Bu, büyük bir ayıptır. Çünkü Peygamber Efendimiz, 22 yılda İslam’ı muzaffer kıldı. Güzel ahlakıyla ve fedakârlığıyla insanlara İslam’ın nurunu ulaştırdı. Ancak bugünün Müslümanları, aynı 22 yıllık süreçte Peygamberimizin yolunu izleyemediler. İslam’ı muzaffer kılmak bir yana, insanları İslam’dan uzaklaştırdılar. İslam’ın ahlakını yaşamak yerine, şekilciliği ve kültürel sembolleri ön planda tuttular.
Geçtiğimiz gün yayımladığımız “GAZZE’YE YAPILAN İHANET” başlıklı köşe yazımızda, Türkiye’deki Müslümanların, 2002 sonrası süreçte İslam’ı derinlemesine yaşama sorumluluğunu nasıl unuttuklarını ve dünyalığa saplanarak ahireti bir kenara bıraktıklarını vurguladık. Bu yazı, özellikle Karaman’daki AGD üyeleri tarafından yoğun eleştiri aldı. Ancak gelen eleştirilerin büyük bir kısmı, asıl meseleyi görmezden gelerek şahsi saldırılara dönüştü. Şimdi, bu eleştirileri açıkça ve doğrudan ele almanın vakti geldi.

Gazze'ye yapılan ihanet

“SİZ NE YAPTINIZ?” DİYORLAR

Bize en çok yöneltilen eleştirilerden biri, “Siz ne yaptınız?” sorusu oldu. Bu soru, bizi bireysel olarak ne yaptığımızı sorgulamak yerine, dikkatleri asıl konudan uzaklaştırma çabası gibi görünüyor. Evet, biz yazıyoruz. Yazmak da bir mücadeledir. Kalemimizle, toplumun manevi yozlaşmasına, İslam’ın şekilcilikten ibaret bir din haline gelmesine karşı bir uyanış çağrısı yapıyoruz. Peki, siz 22 yılda ne yaptınız?
Filistin davasına slogan atmakla, bayrak sallamakla mı destek oldunuz? Sadece gösteriş ve sembolizm üzerinden vicdan rahatlatmakla mı yetindiniz? Bizim meselemiz, bireysel olarak kimin ne yaptığı değil, toplum olarak nereye savrulduğumuzdur. İslam’ı sadece bir kültürel şekilcilik düzeyine indirgemenmesi, İslam’ın özünü yitirdiğinizin en büyük göstergesidir. Bugün genç nesillerin İslam’dan uzaklaşması, dindar geçinen birçok insanın sadece dünyalık peşinde koşmasının bir sonucudur. 22 yılda, Müslümanların ahlaki bir inkılap gerçekleştirmek yerine nasıl rehavete kapıldıklarını sorgulamadan bu eleştiriler anlamsız kalır.

FİLİSTİN DAVASI İÇİN GÖSTERİLEN ÇABALAR SAMİMİ Mİ?

-=-=-=-=-

### Alıştırma Görevi a
Satırlar bölümünde "This screenshot has width=438, height=612." ifadesini içeren satırdan "The width and height of the screenshot is (697, 366)." ifadesini içeren satıra kadar, bu satır da dahil, olan kısmı yeniden yazın. Bu kısımda "recent five results" ifadesini "last five results" ile değiştirin ve geri kalan her şeyi olduğu gibi bırakın.

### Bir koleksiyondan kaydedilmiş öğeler
-=-=-=-=-

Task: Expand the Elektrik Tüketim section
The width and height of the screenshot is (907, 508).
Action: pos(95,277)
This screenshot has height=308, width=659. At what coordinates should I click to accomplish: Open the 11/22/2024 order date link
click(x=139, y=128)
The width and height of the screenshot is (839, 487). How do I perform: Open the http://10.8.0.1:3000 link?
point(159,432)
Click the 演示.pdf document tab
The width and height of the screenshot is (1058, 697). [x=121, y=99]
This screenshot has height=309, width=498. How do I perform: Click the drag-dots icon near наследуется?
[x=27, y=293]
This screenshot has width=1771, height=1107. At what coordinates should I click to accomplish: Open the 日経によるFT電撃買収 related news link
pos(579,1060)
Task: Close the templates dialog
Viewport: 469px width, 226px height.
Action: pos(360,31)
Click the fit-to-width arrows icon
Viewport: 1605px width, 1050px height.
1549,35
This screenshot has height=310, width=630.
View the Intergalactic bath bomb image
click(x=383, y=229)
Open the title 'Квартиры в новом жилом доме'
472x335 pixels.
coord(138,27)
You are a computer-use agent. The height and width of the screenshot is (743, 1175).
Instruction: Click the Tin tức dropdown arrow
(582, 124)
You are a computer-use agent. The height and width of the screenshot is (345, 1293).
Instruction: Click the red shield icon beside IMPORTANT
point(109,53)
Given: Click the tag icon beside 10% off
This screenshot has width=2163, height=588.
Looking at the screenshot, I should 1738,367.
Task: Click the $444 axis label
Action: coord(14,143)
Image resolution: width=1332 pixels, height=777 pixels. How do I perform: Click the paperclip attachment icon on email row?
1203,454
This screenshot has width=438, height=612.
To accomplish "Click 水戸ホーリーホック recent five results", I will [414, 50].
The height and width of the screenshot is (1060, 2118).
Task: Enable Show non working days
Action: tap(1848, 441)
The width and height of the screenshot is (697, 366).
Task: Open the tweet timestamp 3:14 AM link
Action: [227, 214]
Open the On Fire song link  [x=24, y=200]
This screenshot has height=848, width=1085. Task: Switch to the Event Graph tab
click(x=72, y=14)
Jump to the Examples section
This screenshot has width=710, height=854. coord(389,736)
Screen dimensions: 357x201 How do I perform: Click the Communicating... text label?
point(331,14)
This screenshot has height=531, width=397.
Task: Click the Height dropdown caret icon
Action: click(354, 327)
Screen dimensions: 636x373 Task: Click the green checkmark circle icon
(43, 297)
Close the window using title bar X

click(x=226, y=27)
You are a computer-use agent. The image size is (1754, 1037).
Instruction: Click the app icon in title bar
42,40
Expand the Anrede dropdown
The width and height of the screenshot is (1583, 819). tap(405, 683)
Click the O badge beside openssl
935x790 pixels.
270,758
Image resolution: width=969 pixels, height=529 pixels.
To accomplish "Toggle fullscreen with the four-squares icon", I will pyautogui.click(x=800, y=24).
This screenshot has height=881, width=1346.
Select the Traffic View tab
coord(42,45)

-=-=-=-=-

### Alıştırma Görevi b
Metin parçasında adı geçen bütün yer adlarını sıralayın.

### Görev Çıktısı a
This screenshot has width=438, height=612.
To accomplish "Click 水戸ホーリーホック last five results", I will [414, 50].
The height and width of the screenshot is (1060, 2118).
Task: Enable Show non working days
Action: tap(1848, 441)
The width and height of the screenshot is (697, 366).

### Görev Çıktısı b
Gazze, Türkiye, Karaman, Filistin